Videos shown: {How, you?}
In Case 9 (as shown in
Figure 19 and
Figure 20), the user enters “How are you”. The sentence/keywords after applying NLP and ISL grammar rules is “How you”. In this, “are” is removed, as it is a stop word. Since there is no video present in the database for “How are you”, the sentence is broken into words, i.e., “how” and “you”.
Case 10
Input: Good Evening
Videos shown: {Good Evening}
In Case 10 (as shown in
Figure 21), the user enters “Good Evening” as the input. The video for the entire input is present in the database and therefore only the video which depicts “Good Evening” in sign language is shown to the user.
10. Conclusions
Through this paper, we have presented a user-friendly audio/text to Indian Sign Language translation system specially developed for the hearing- and speaking-impaired community of India. The main aim of the system is to bring a feeling of inclusion among the hearing-impaired community in society.
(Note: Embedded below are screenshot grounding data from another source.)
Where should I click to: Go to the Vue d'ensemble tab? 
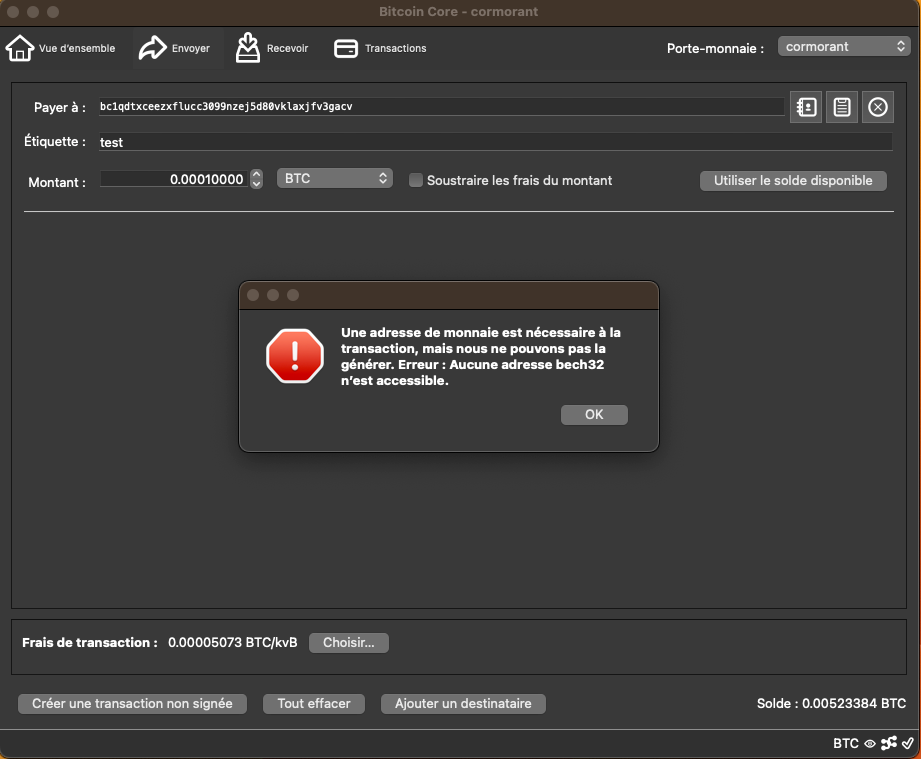(61, 48)
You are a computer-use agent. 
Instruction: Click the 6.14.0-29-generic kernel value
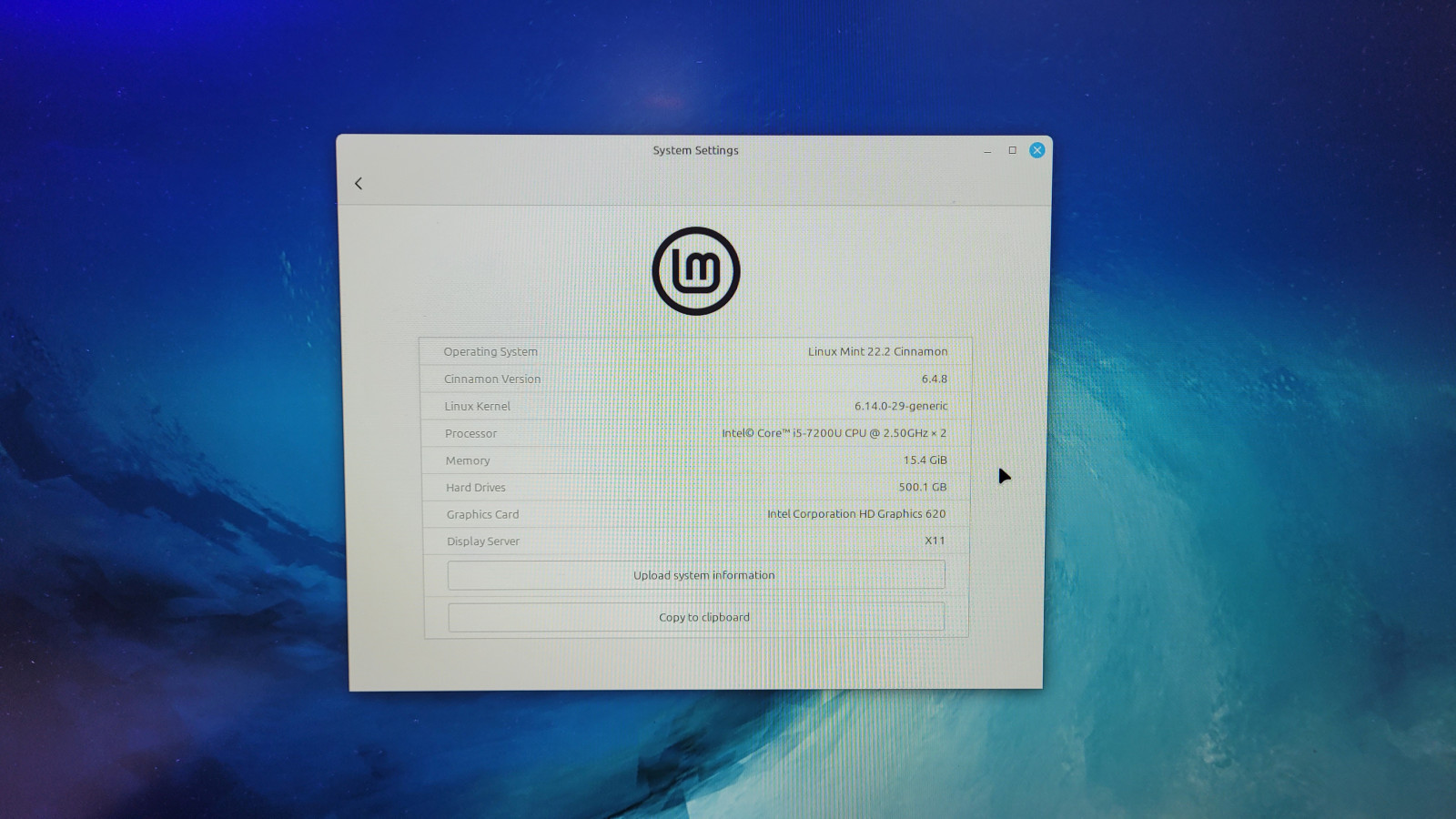(x=900, y=406)
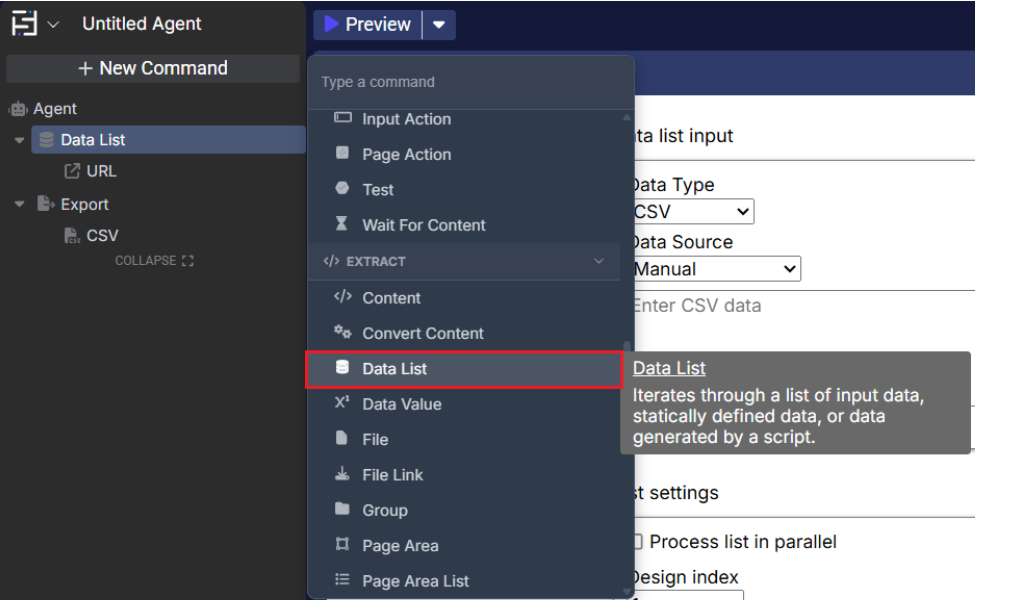This screenshot has width=1024, height=600.
Task: Click the CSV file icon under Export
Action: click(72, 236)
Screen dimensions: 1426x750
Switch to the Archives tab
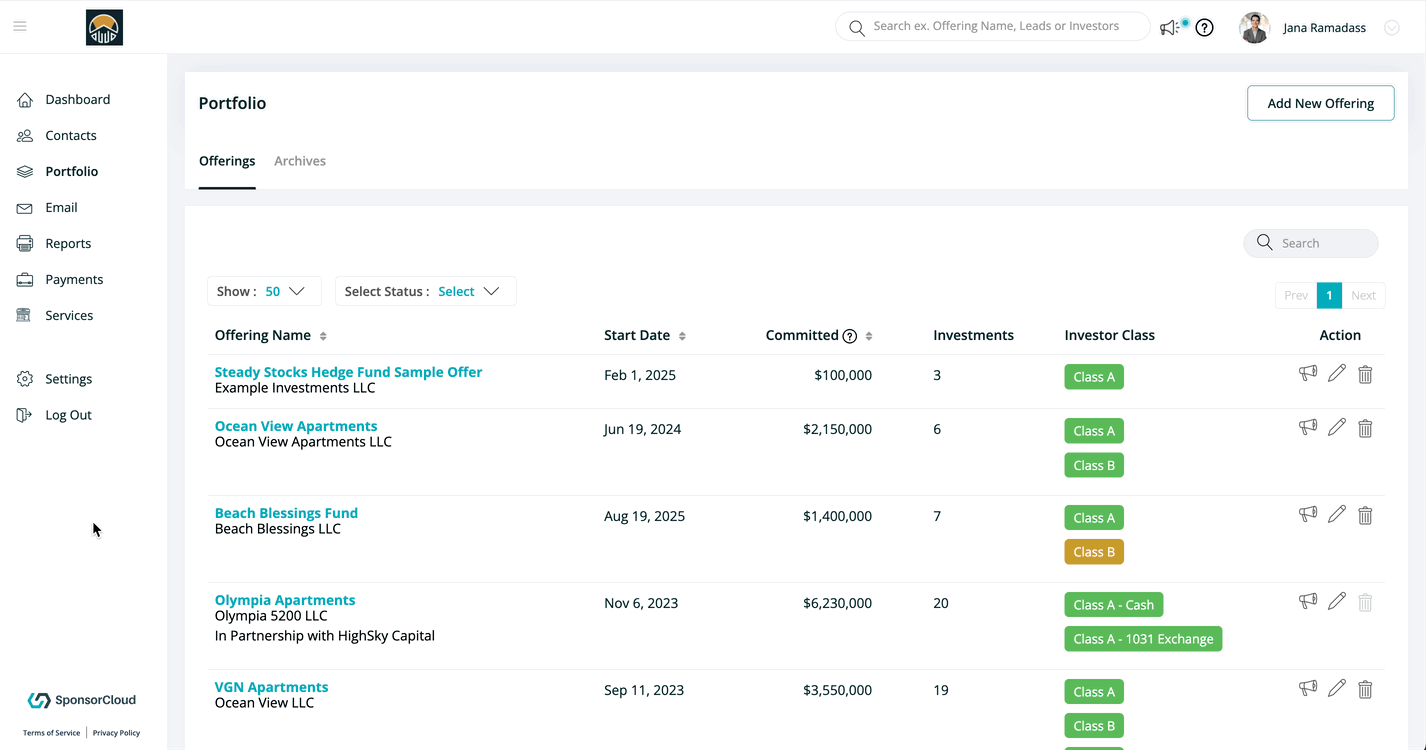[300, 161]
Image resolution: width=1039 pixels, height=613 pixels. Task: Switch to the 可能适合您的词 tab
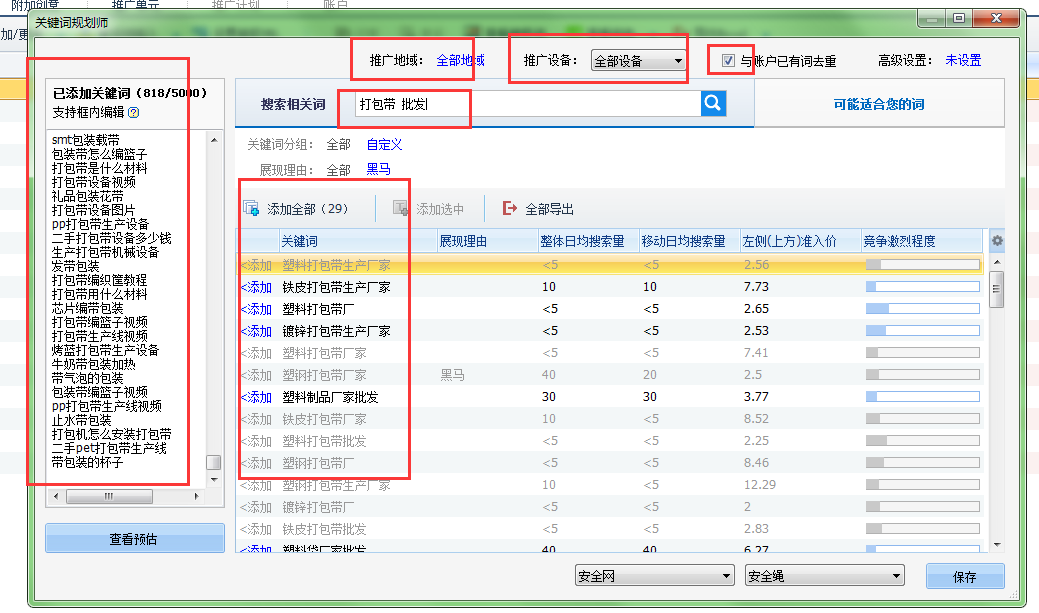878,104
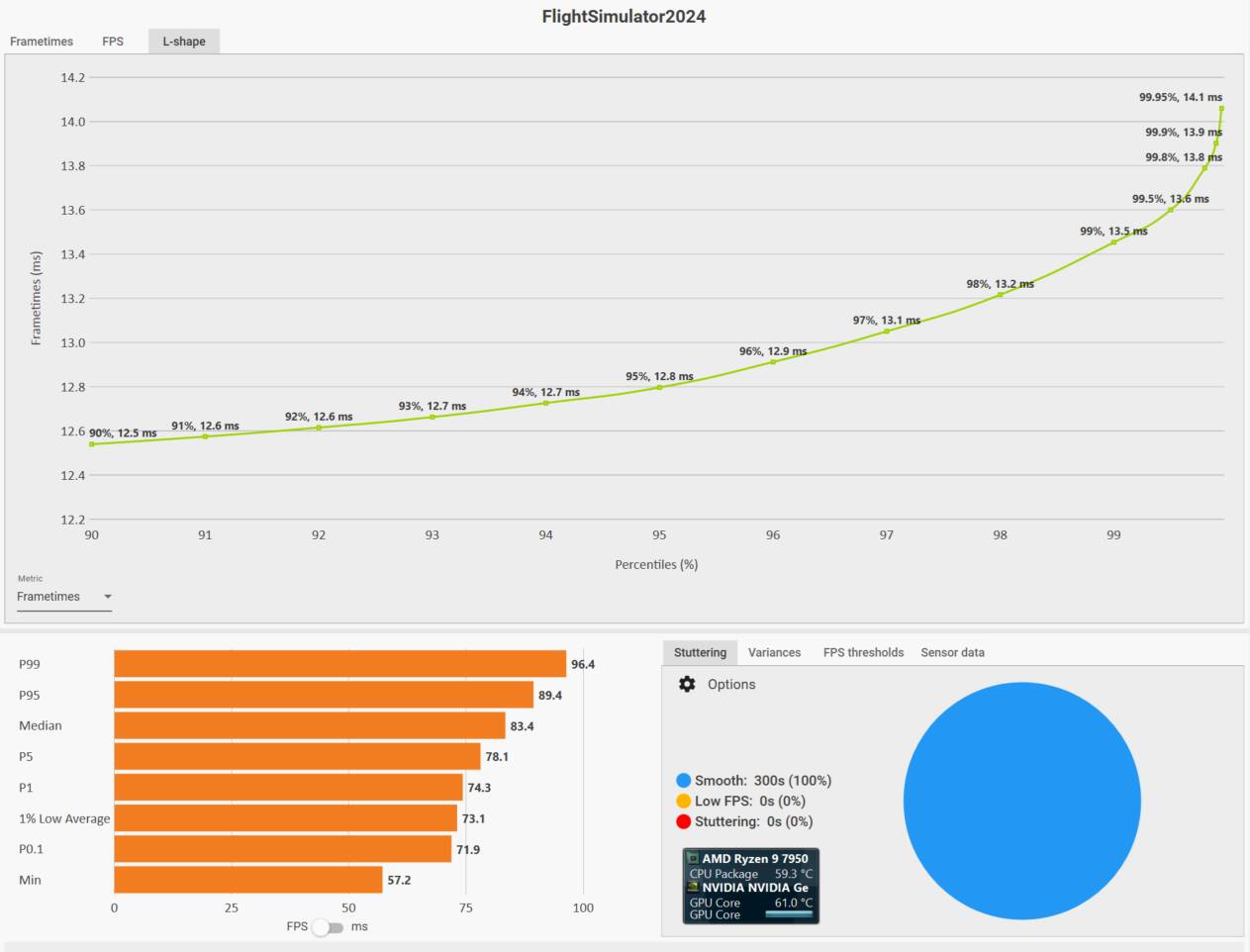This screenshot has height=952, width=1250.
Task: Switch to the FPS chart tab
Action: click(x=113, y=42)
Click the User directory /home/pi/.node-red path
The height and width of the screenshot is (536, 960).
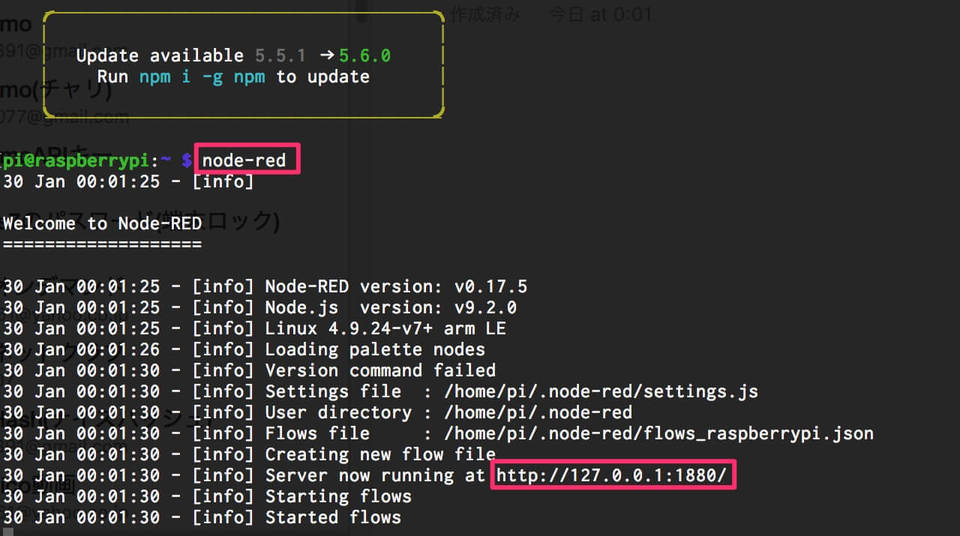coord(538,412)
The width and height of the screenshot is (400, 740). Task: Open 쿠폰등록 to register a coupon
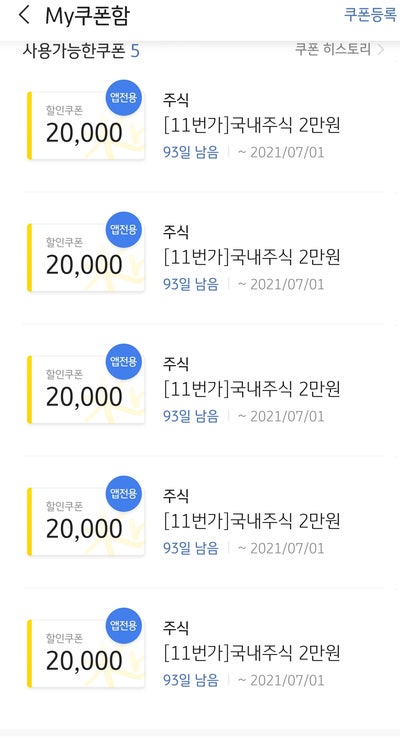370,15
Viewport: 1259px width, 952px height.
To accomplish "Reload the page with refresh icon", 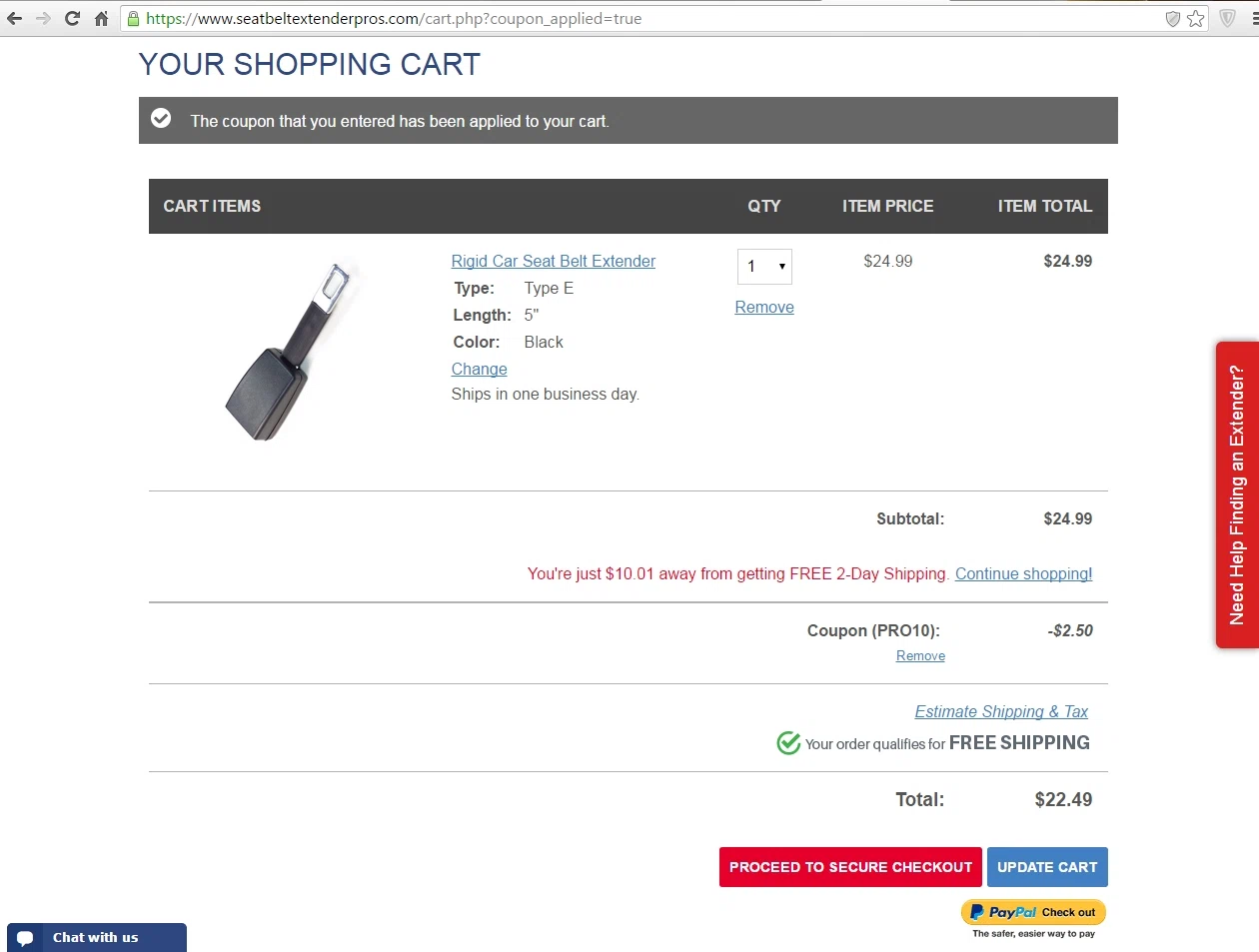I will click(72, 18).
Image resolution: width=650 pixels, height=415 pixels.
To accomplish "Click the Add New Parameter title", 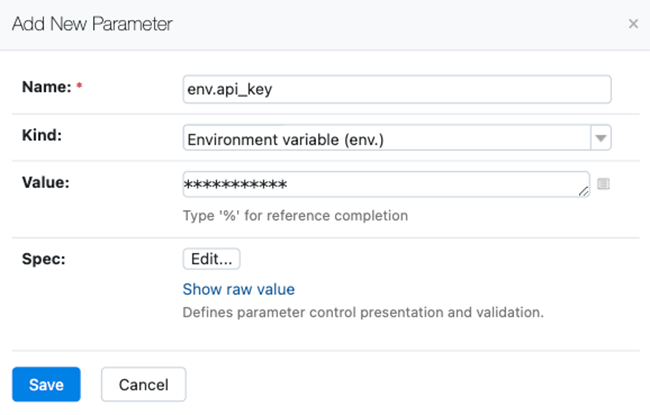I will tap(92, 23).
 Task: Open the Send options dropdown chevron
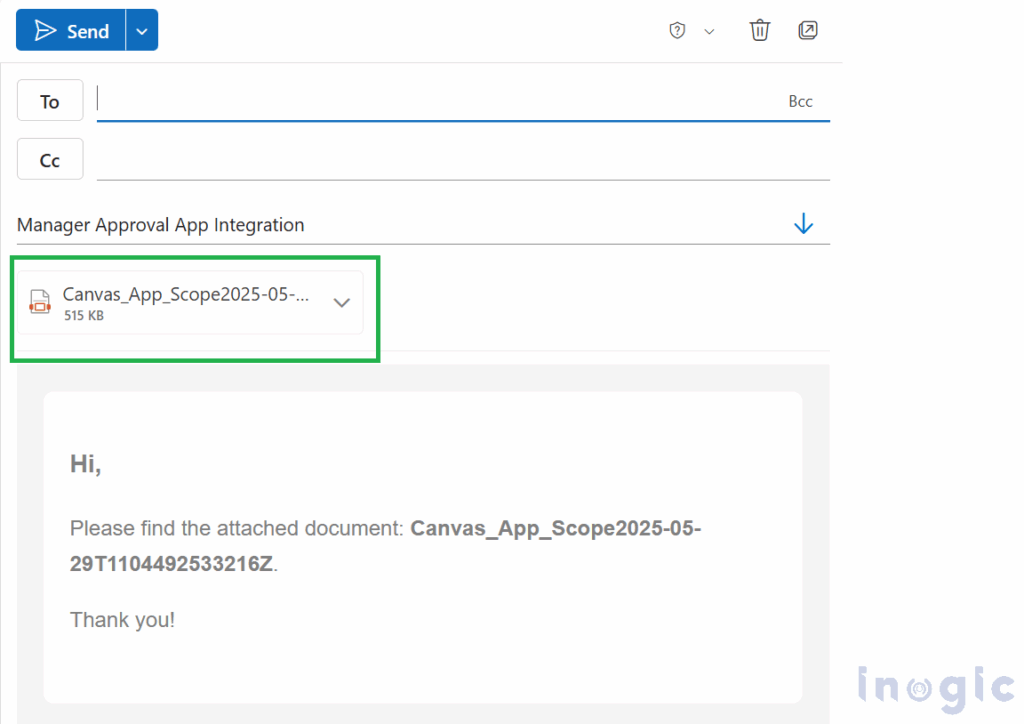coord(141,30)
The system does not only help the person who is suffering from a disability but would also be beneficial for the hearing people who want to understand the sign language of a hearing-impaired person so that they can communicate with them in their language. The core of the system is based on natural language processing and Indian Sign Language grammar rules. The integration of this system in areas such as hospitals, buses, railway stations, post offices, and even in video conferencing applications, etc., could soon be proved a boon for the hearing-impaired community in India.
In the future, the features of the system could be enhanced by integrating reverse functionality, i.e., an Indian Sign Language to audio/text translation system which could open the path for a two-way communication system. In addition, the database of the system could be increased to enhance the literacy and scope of the system.